Date Available


Year of Publication


Degree Name

Master of Science in Biomedical Engineering

Document Type

Master's Thesis




Biomedical Engineering

First Advisor

Dr. David Pienkowski


Oral bisphosphonate drug therapy is a common and effective treatment for osteoporosis. Little is known about the long-term effects of bisphosphonates on bone quality. This study examined the structural and mechanical properties of trabecular bone following 0-16 years of bisphosphonate treatment. Fifty-three iliac crest bone samples of Caucasian women diagnosed with low turnover osteoporosis were identified from the Kentucky Bone Registry.

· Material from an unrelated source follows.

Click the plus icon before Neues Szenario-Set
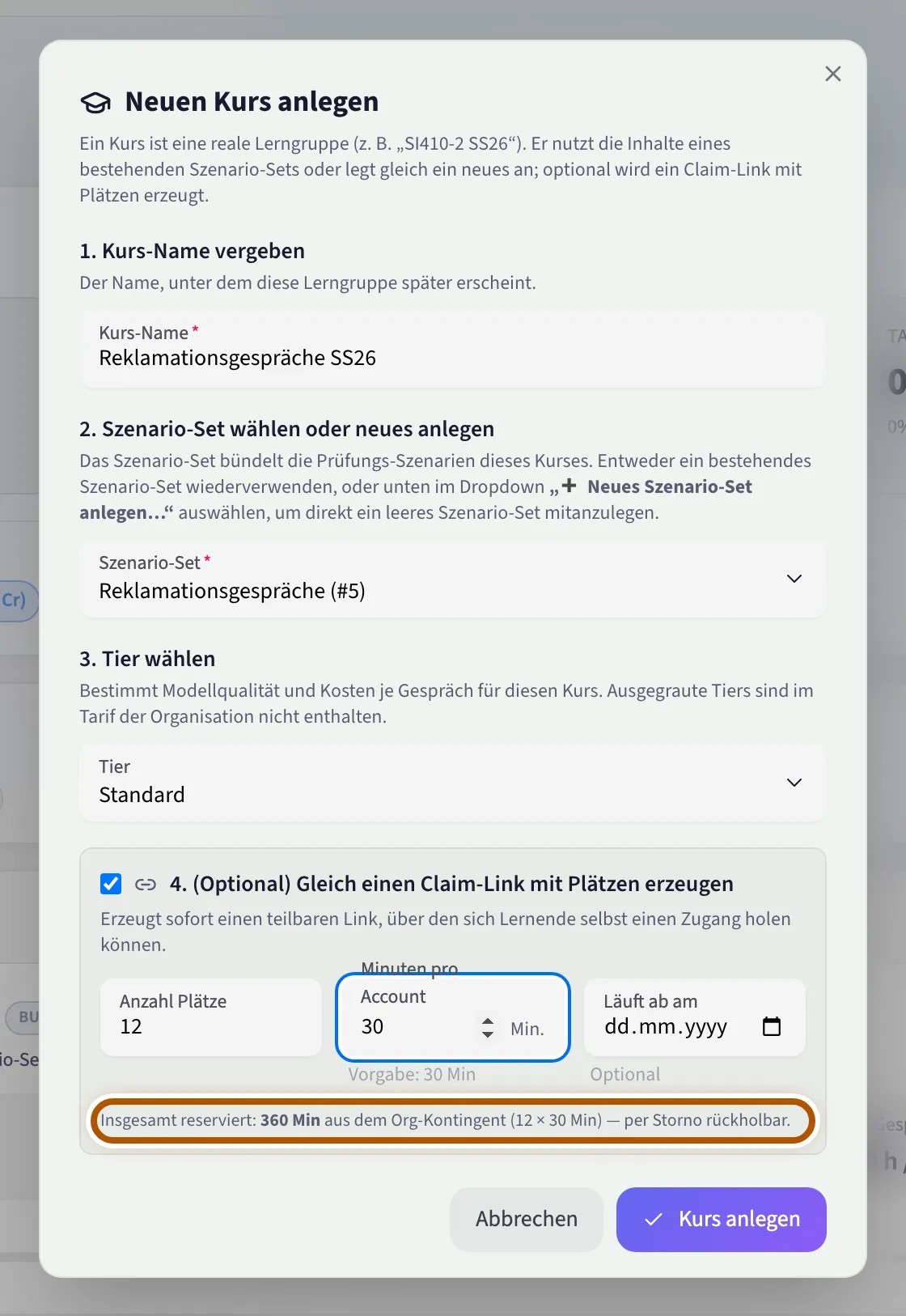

Forty-five were treated with oral bisphosphonates for 1 to 16 years while eight were treatment naive. A section of trabecular bone was chosen from a micro-computed tomography (Scanco µCT 40) scan of each sample for a uniaxial linearly elastic compression simulation using finite element analysis (ANSYS 14.0). Morphometric parameters (BV/TV, SMI, Tb.Sp., etc.) were computed using µCT. Apparent modulus, effective modulus and estimated failure stress were calculated. Biomechanical and morphometric parameters improved with treatment duration, peaked around 7 years, and then declined independently of age. The findings suggest a limit to the benefits associated with bisphosphonate treatment and that extended continuous bisphosphonate treatment does not continue to improve bone quality. Bone quality, and subsequently bone strength, may eventually regress to a state poorer than at the onset of treatment. Treatment duration limited to less than 7 years is recommended.